-- start of DOCUMENT PASSAGE --
1.3 The damning evidence: students systematically misjudge their own learning

Here the literature does something rare — it shows not just that students lack the skill, but that their intuitions about learning are actively wrong, in a measurable, repeatable way. Kornell and Bjork's work is the cleanest demonstration. In one study, 90% of students learned better after spaced practice than massed practice — yet 72% of them believed massing was the more effective method. They were getting the right answer from the wrong strategy and concluding the wrong strategy was right (Kornell & Bjork, 2008, *Memory*; overview in Bjork, Dunlosky & Kornell, "Self-Regulated Learning: Beliefs, Techniques, and Illusions").

The mechanism is fluency illusions: rereading and highlighting produce a feeling of familiarity that students misread as a feeling of mastery. The strategies that feel productive (smooth, easy, fluent) are weak; the strategies that work (retrieval, spacing, interleaving — Bjork's "desirable difficulties") feel harder and slower, so students abandon them (Bjork on desirable difficulties, summary). A 2024 classroom study put it in the title: students don't learn the way they think they do (Bjork-tradition replication, *CBE—Life Sci. Educ.* 2024).

The corollary is the indictment: many students have never been taught how to study at all. Their strategies are folk-theories, picked up by imitation, and frequently wrong; explicit instruction in metacognitive strategy helps, but it is "not universally provided" (Stanton et al., *CBE—Life Sci. Educ.* 2021; teacher instruction and children's metacognition, NIH/PMC). The system devotes twelve-plus years to what to learn and almost none to how.

1.4 The honest caveat: learning styles is a debunked myth — say it

A reform brief that championed "learning to learn" while smuggling in pop-neuroscience would deserve to be ignored. So, plainly: the "learning styles" idea — that each student has a visual/auditory/kinesthetic style and learns best when instruction is matched to it (the "meshing hypothesis") — is not supported by evidence. Pashler, McDaniel, Rohrer, and Bjork's 2008 review found "virtually no evidence" for the crossover interaction that the theory requires, and concluded there is "no adequate evidence base to justify incorporating learning-styles assessments into general educational practice" (Pashler et al., 2008, *PSPI*). The consensus has held since (APA, "Toward a Deeper Understanding of the Learning Style Myth"), even as a 2024 meta-analysis revisited the question and still failed to vindicate matching (Frontiers, "Is it really a neuromyth?" 2024).

This matters for the argument in two ways. First, it is a precise example of the gap: the false idea (learning styles) is the one most teachers have heard of, while the true, high-leverage ideas (retrieval, spacing, metacognition) are the ones most learners have never been taught. Second, it models the standard Bucket holds itself to — when the evidence kills a popular idea, name it.
-- end of DOCUMENT PASSAGE --
-- start of COLLECTED MATERIAL --
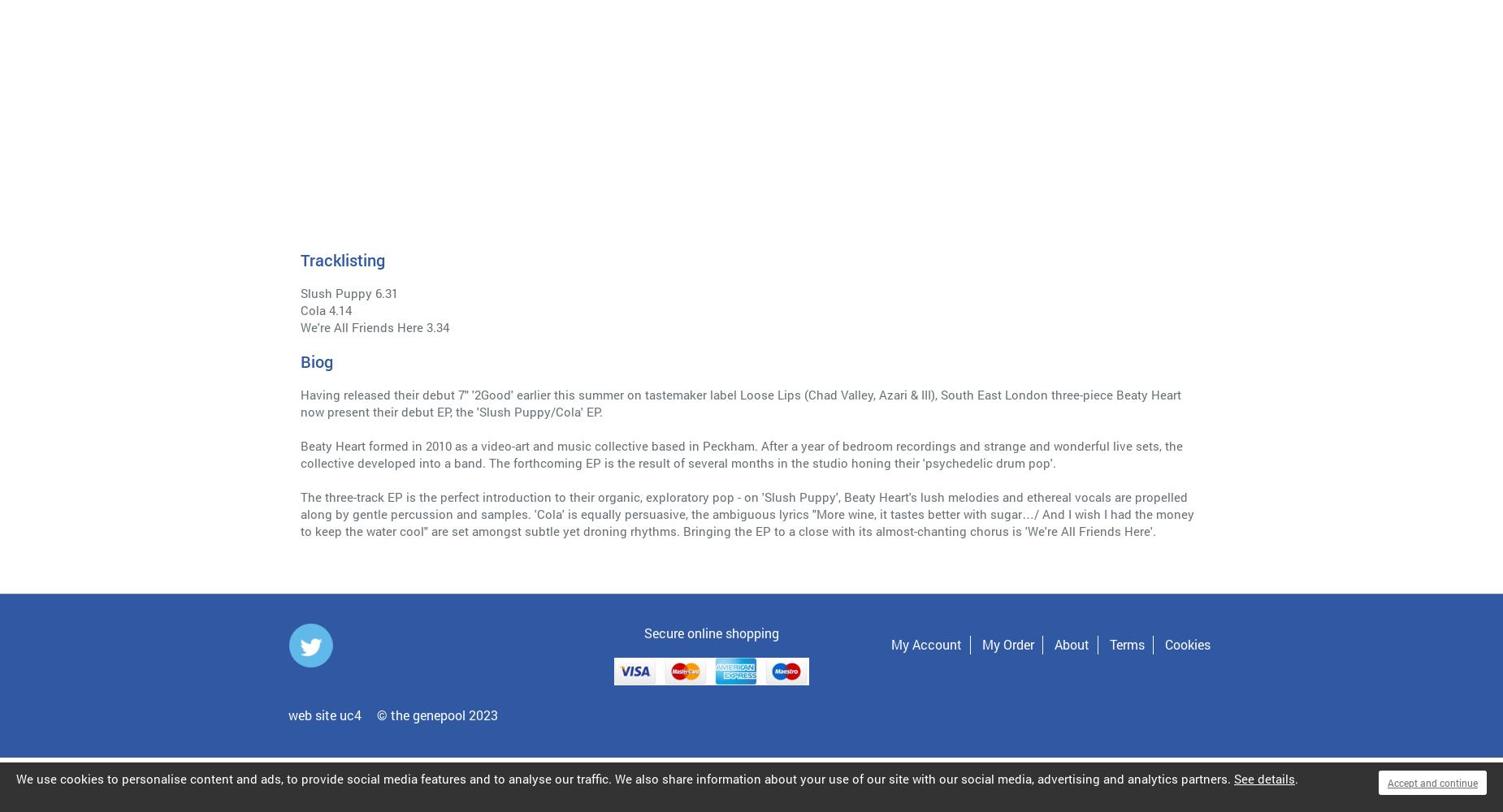 This screenshot has height=812, width=1503. What do you see at coordinates (1164, 644) in the screenshot?
I see `'Cookies'` at bounding box center [1164, 644].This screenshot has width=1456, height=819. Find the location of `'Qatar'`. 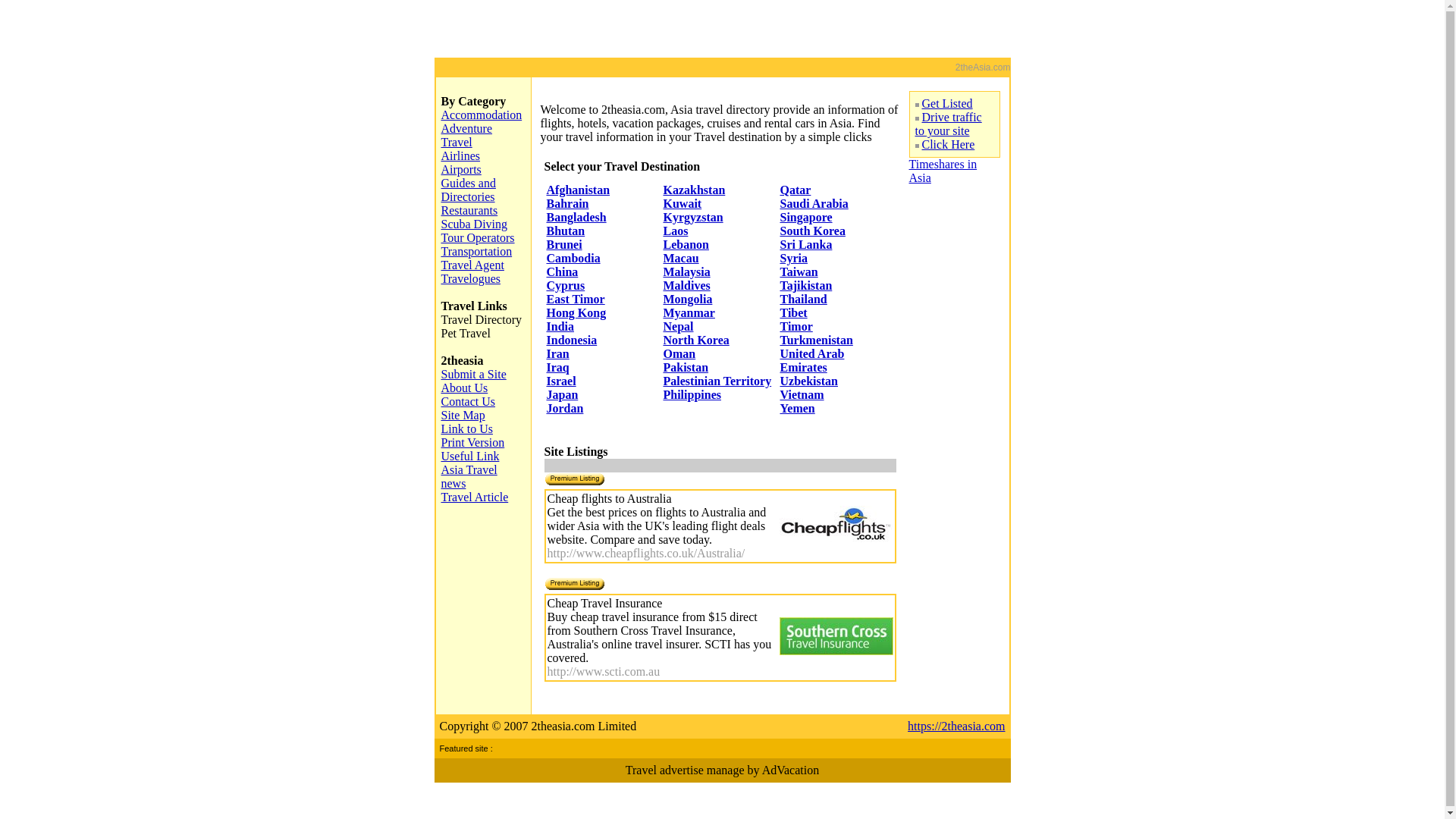

'Qatar' is located at coordinates (779, 189).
-- end of COLLECTED MATERIAL --
STATED GOAL 1
Duplicate the stretch of the learning-strategies passage from "The corollary is" through "none to how.".
STATED GOAL 2
In the Kornell and Bjork study cited in the learning-strategies passage, what percentage of students believed massed practice was the more effective method?
STATED GOAL 3
Pick up the learning-strategies passage where it stops and carry it forward.

EXERCISE OUTPUT 1
The corollary is the indictment: many students have never been taught how to study at all. Their strategies are folk-theories, picked up by imitation, and frequently wrong; explicit instruction in metacognitive strategy helps, but it is "not universally provided" (Stanton et al., *CBE—Life Sci. Educ.* 2021; teacher instruction and children's metacognition, NIH/PMC). The system devotes twelve-plus years to what to learn and almost none to how.

EXERCISE OUTPUT 2
72%

EXERCISE OUTPUT 3
1.5 Transfer: the open hard problem, stated honestly

Learning-to-learn is high-leverage to the extent that it transfers — that a strategy learned in one place is deployed in another. Transfer is real but not automatic; learners frequently fail to apply a strategy outside the context in which they acquired it. This is a genuine open problem in the science, not a solved one, and it recurs sharply in the next section on critical thinking (§2.3). The practical implication is not "give up on learning-to-learn" but "teach it with deliberate attention to transfer — across many domains, with explicit reflection on when and why a strategy applies (Flavell's conditional knowledge)" rather than as a one-off study-skills unit.

2. Philosophy, logic, and the disciplines of thinking

2.1 The near-absence

Most school systems contain almost no formal instruction in philosophy, logic, epistemology, or the structure of argument. Children can pass through thirteen years of schooling and never be taught what a valid inference is, how to identify an unstated premise, what distinguishes knowledge from belief, or how to steelman a position they disagree with. Where philosophy appears at all, it is typically an elective at the tertiary level for a self-selected few — not a foundational literacy taught to everyone, the way arithmetic is. The atlas (§5) flagged "the purpose of education itself" as unmeasured; philosophy is, among other things, the discipline that asks that question, and it is structurally absent from the curriculum that would benefit from it.

2.2 The evidence that structured philosophical inquiry helps: P4C

The strongest counter-case is Philosophy for Children (P4C) — Matthew Lipman's program of turning the classroom into a "community of inquiry" where children reason together about open questions. The evidence here is unusually encouraging. Trickey and Topping's systematic review found a mean effect size of about d = 0.43 with low variance across a wide range of outcomes — a consistent, moderate positive effect (Trickey & Topping, 2004, *Research Papers in Education*). More recent meta-analyses are stronger: a three-level meta-analysis of 53 effect sizes from 33 studies (4,568 participants) found an overall effect of g ≈ 0.59, with robust effects specifically for reasoning, critical thinking, and creativity (three-level meta-analysis, NIH/PMC 2025); a separate meta-analysis reported an overall effect around 0.65, placing P4C well above the ~0.40 effect of a typical educational intervention (ERIC EJ1465596, P4C meta-analysis).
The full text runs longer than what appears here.